What's inside Trump's mind: Biographer says a 6-year-old bully boy could soon rule America armed with nuke weapons

Republican U.S. presidential candidate Donald Trump holds up a crying young child with an unusual hairstyle from the crowd as he arrives at a Trump campaign rally in New Orleans, Louisiana on March 4, 2016.Reuters

Imagine an ill-tempered six-year-old boy armed with nuclear weapons.

That's how Donald Trump would look like in case he succeeds in winning the White House, according to Michael D'Antonio, the author of the new book "Never Enough: Donald Trump and the Pursuit of Success" (St. Martin's Press). Writing for CNN, D'Antonio said he interviewed Trump extensively in 2014 and wrote his biography, starting from the time when the now Republican presidential front-runner was just a grade schooler.

"When I asked Donald Trump in 2014 about his temperament, he readily volunteered this: 'When I look at myself in the first grade and I look at myself now, I'm basically the same. The temperament is not that different,'" D'Antonio recalled.

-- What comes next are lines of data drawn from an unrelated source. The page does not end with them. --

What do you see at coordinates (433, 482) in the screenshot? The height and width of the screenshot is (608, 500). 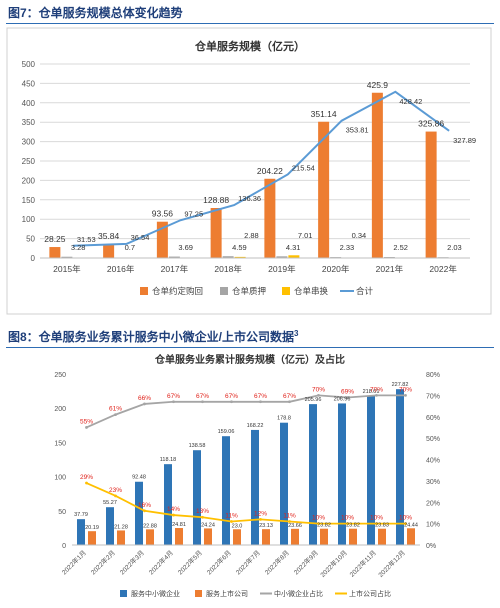 I see `figure2-right-tick-label: 30%` at bounding box center [433, 482].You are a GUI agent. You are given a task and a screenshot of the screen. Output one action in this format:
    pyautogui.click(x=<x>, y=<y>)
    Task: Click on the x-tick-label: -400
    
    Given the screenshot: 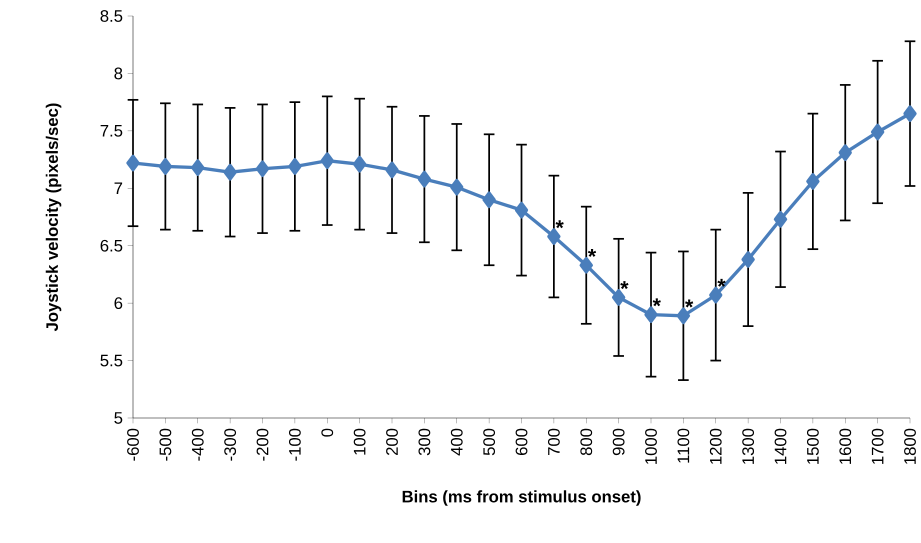 What is the action you would take?
    pyautogui.click(x=198, y=444)
    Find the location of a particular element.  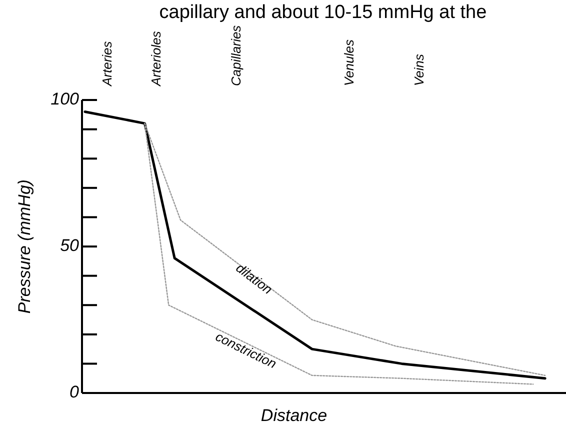

text: Veins is located at coordinates (418, 70). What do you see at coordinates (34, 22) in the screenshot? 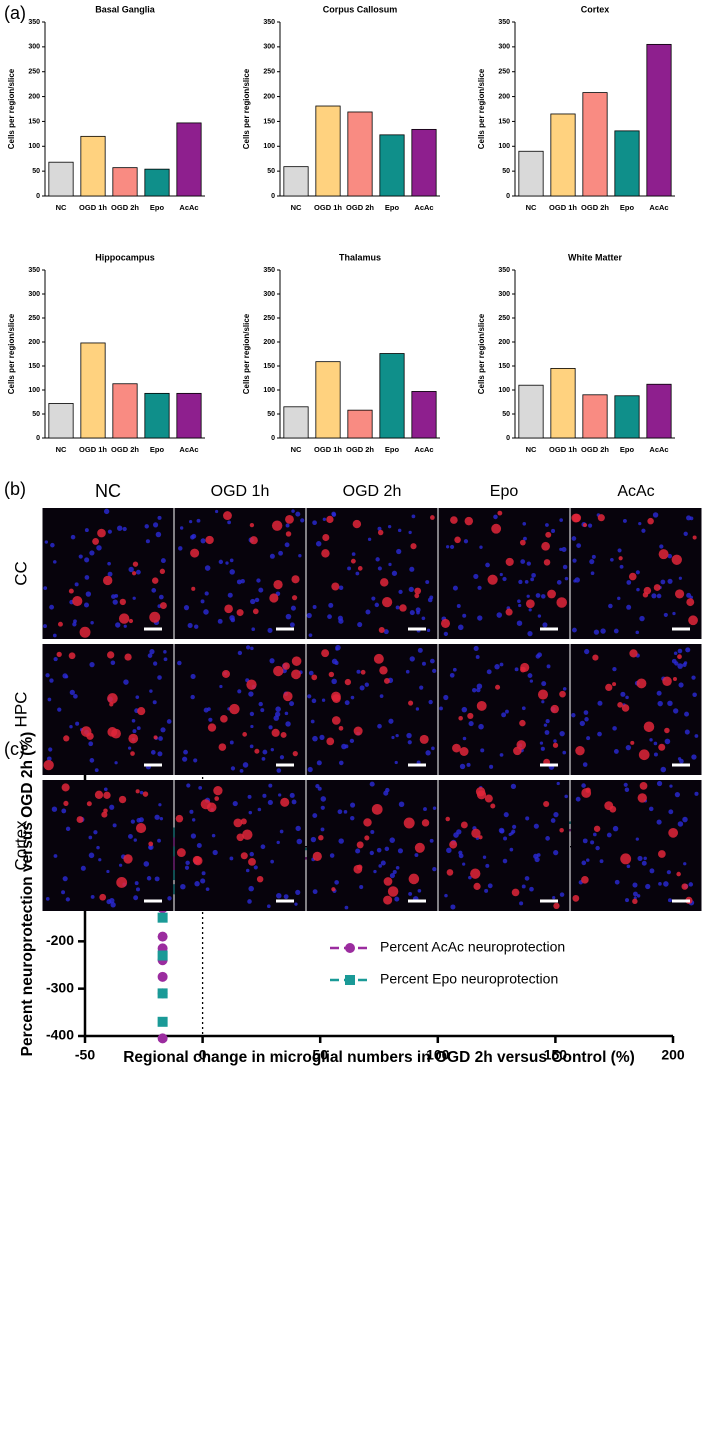
I see `y-tick-label: 350` at bounding box center [34, 22].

In Trump's own book "The Art of the Deal," the man leading the Republican presidential race admitted that he gave his teacher a black eye because "the man didn't know what he was talking about."

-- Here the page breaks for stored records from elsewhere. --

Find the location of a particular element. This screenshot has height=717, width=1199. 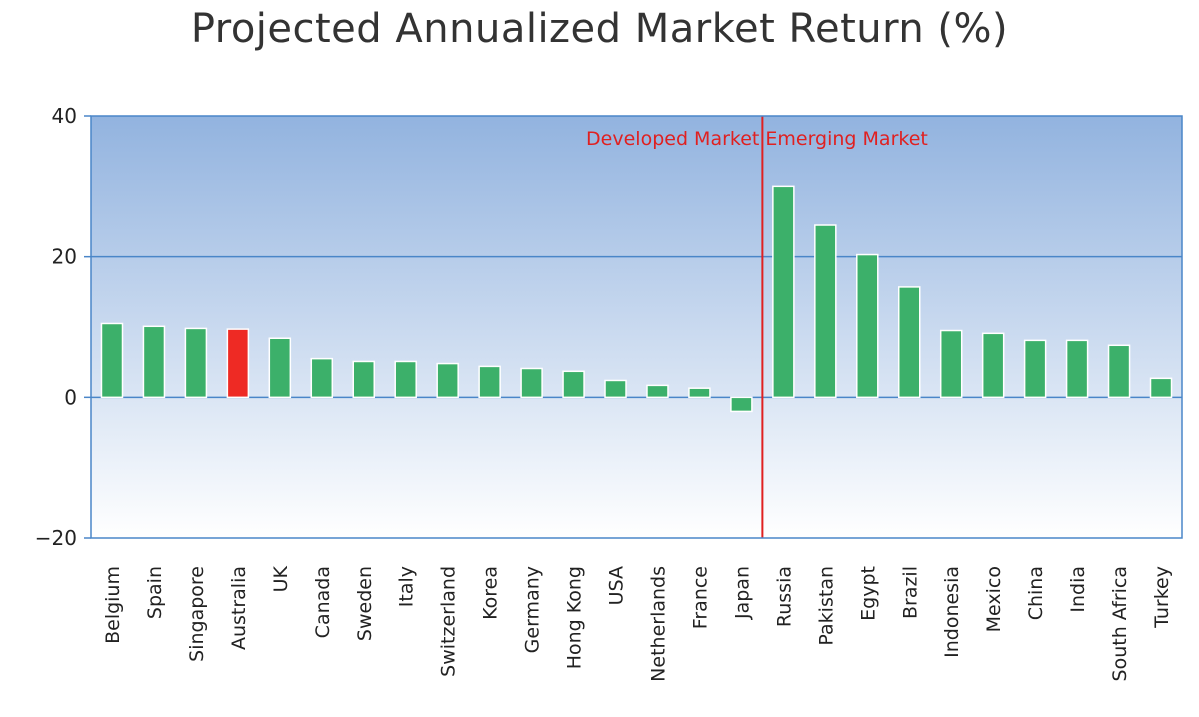

x-tick-label: Spain is located at coordinates (155, 592).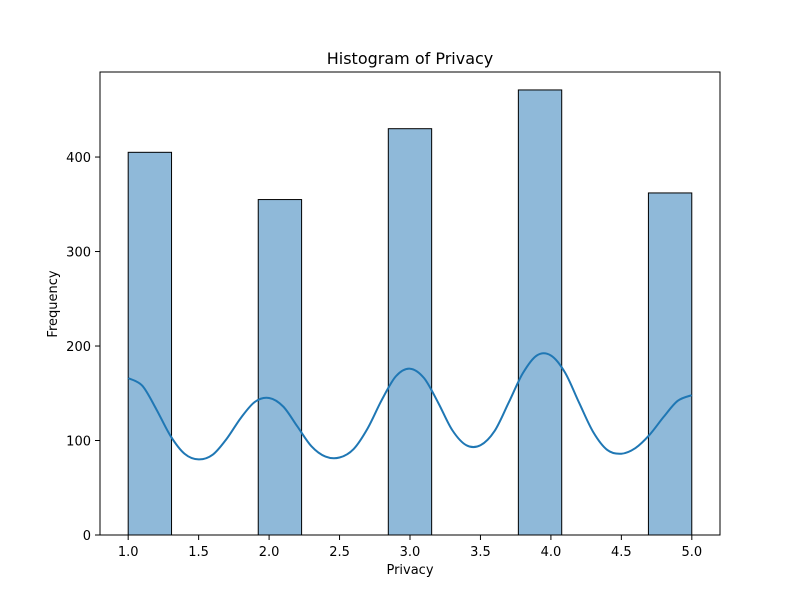  What do you see at coordinates (270, 552) in the screenshot?
I see `x-tick-label: 2.0` at bounding box center [270, 552]. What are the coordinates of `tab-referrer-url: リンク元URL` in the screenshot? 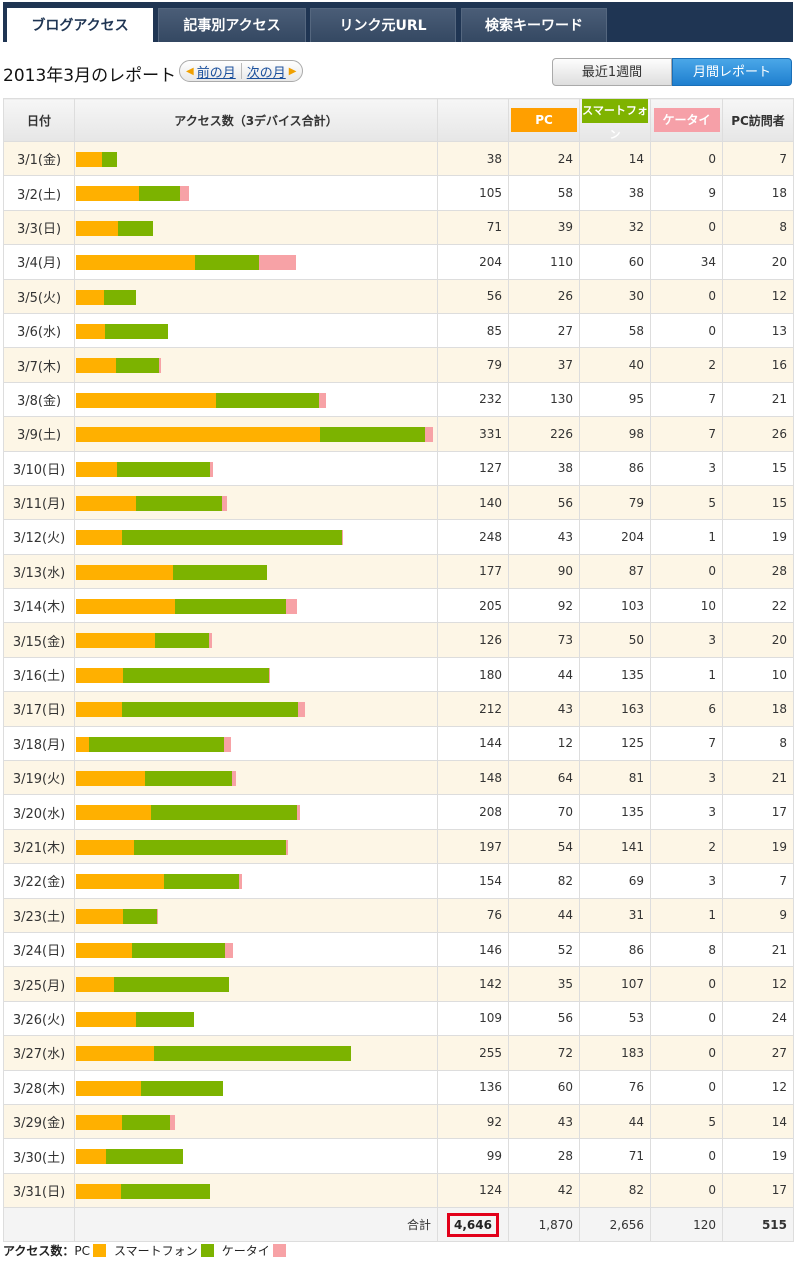 It's located at (383, 25).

D'Antonio said Trump confided to him that as a boy he just "loved to fight." Pressed to explain, he added, "Any kind of fight, I loved it, including physical."

He said Trump also told him that he doesn't respect the people he meets in life because "most people aren't worthy of respect."

In the first school he attended at the private Kew-Forest School in Queens, New York, the young Donald distinguished for being "a prep-school terror that no one could manage," D'Antonio said.

The author said this was the same temperament displayed by Trump during the GOP presidential debate in Detroit last Thursday. "Again in a coat and tie, Donald was the misbehaving bully boy. You could almost hear the squeals of little kids as Trump taunted his opponent, a United States senator, by repeatedly calling him 'little Marco' and boasted about the size of his own [manhood]. For Sen. Ted Cruz he used the phrase, 'Lyin' Ted.' The moderators, playing the role of teachers on the playground, struggled for control. 'Mr. Trump it's not your turn," said Chris Wallace, in a stern tone young Donald must have heard a thousand times," D'Antonio said.

Aside from his inability to control his temper, Trump has also shown "a child's inability to accept responsibility."

During the demolition of the building that occupied the Trump Tower site, D'Antonio recalled that Trump was caught destroying precious artwork that was supposed to be preserved. "He offered excuses of the sort you'd hear from a kid who just broke a window with a baseball," he said.

Trump has figured in many disputes, controversies and business failures where he "offered excuses but not a sense of responsibility," the author said.

"As he told me, Trump always operates with the assumption that human beings are vicious creatures. 'Man is the most vicious of all animals,' he has said. This is the assumption he has brought to the campaign," D'Antonio said.